On the Free plan, article bodies are truncated and replaced with an [Upgrade subscription plan] marker instead of the full text. This is intentional: Free is a preview tier, so you can see the structure of every article object — title, source, language, sentiment, entities, dates — but not the complete body. The same truncation applies to test keys. To get full, untruncated article content, move to any paid plan (Basic, Professional or Corporate) and use a live key. The behaviour is the same idea as test keys vs live keys.
What about annual billing and overflow?
Basic, Professional and Corporate are also available annually, billed once a year for less than twelve monthly payments — Basic is $959/year, Professional $1,919/year and Corporate $4,999/year — with the same request allowance and a larger streaming pool.
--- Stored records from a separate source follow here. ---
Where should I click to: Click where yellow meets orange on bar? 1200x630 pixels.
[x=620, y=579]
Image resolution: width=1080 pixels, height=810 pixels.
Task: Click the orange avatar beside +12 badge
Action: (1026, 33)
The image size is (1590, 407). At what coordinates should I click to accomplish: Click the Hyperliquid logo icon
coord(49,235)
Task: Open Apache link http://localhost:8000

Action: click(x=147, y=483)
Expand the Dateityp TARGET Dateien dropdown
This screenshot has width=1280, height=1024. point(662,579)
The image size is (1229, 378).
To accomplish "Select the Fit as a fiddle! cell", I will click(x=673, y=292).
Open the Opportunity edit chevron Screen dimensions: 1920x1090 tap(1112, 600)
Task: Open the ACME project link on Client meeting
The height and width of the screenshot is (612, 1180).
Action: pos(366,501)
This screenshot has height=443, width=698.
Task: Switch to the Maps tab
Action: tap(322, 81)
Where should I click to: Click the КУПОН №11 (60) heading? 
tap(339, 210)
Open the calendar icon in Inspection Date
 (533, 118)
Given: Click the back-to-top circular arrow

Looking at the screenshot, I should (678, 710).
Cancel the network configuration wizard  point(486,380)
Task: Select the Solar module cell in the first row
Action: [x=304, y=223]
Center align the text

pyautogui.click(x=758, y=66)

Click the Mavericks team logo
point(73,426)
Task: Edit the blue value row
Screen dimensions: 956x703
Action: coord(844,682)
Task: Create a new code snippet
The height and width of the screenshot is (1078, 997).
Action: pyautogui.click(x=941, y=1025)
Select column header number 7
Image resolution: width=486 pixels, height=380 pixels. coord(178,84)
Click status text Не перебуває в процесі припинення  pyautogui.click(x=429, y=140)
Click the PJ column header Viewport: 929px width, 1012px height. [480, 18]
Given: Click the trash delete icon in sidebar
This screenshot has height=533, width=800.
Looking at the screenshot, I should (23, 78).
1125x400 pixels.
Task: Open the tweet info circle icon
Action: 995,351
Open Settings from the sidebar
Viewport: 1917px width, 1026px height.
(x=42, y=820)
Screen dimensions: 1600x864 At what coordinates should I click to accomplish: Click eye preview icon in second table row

Annual plans renew every 366 days instead of every 31.
For requests beyond your plan, you do not have to jump to a bigger tier: Pay As You Go tops up an overflow balance at $0.01 per request ($1 = 100 requests). Your plan quota is always spent first, and only overflow draws from the balance — see what is Pay As You Go. This lets a smaller plan absorb the occasional busy day without an upgrade.
Common Questions
- Does a bigger plan give me a higher rate limit?
- What happens when I run out of requests?
- Can I start on Free and upgrade later?
- Do I have to upgrade to handle a traffic spike?
Does a bigger plan give me a higher rate limit?
No. The rate limit is 50 requests per minute on the paid plans (Basic, Professional and Corporate); the Free plan is capped at 10 per minute. A higher plan increases your total monthly request allowance, streaming credits, concurrent streams and webhook count, but not the per-minute burst rate. If you hit 429 errors, the fix is spacing out requests, not upgrading.
What happens when I run out of requests?
Once your plan allowance for the cycle is spent, the next billed call returns 402 ER0176 unless you have a Pay As You Go balance to cover it. With a balance, overflow requests bill at $0.01 each and keep working. For the full out-of-quota behaviour, see what happens when you run out of requests.
Can I start on Free and upgrade later?
Yes. Free is designed for evaluation, so a normal path is to build and test on Free (with truncated content), then move to a paid plan when you need full article bodies, more requests, fact-check, or more streams and webhooks. Your API keys stay the same; only the plan attached to your account changes.
Do I have to upgrade to handle a traffic spike?
Not necessarily. If you are usually within your plan but occasionally exceed it, Pay As You Go covers the overflow at $0.01 per request, so a one-off busy period does not force a permanent upgrade. Upgrade when your baseline usage consistently sits above your plan’s included requests, not for rare peaks.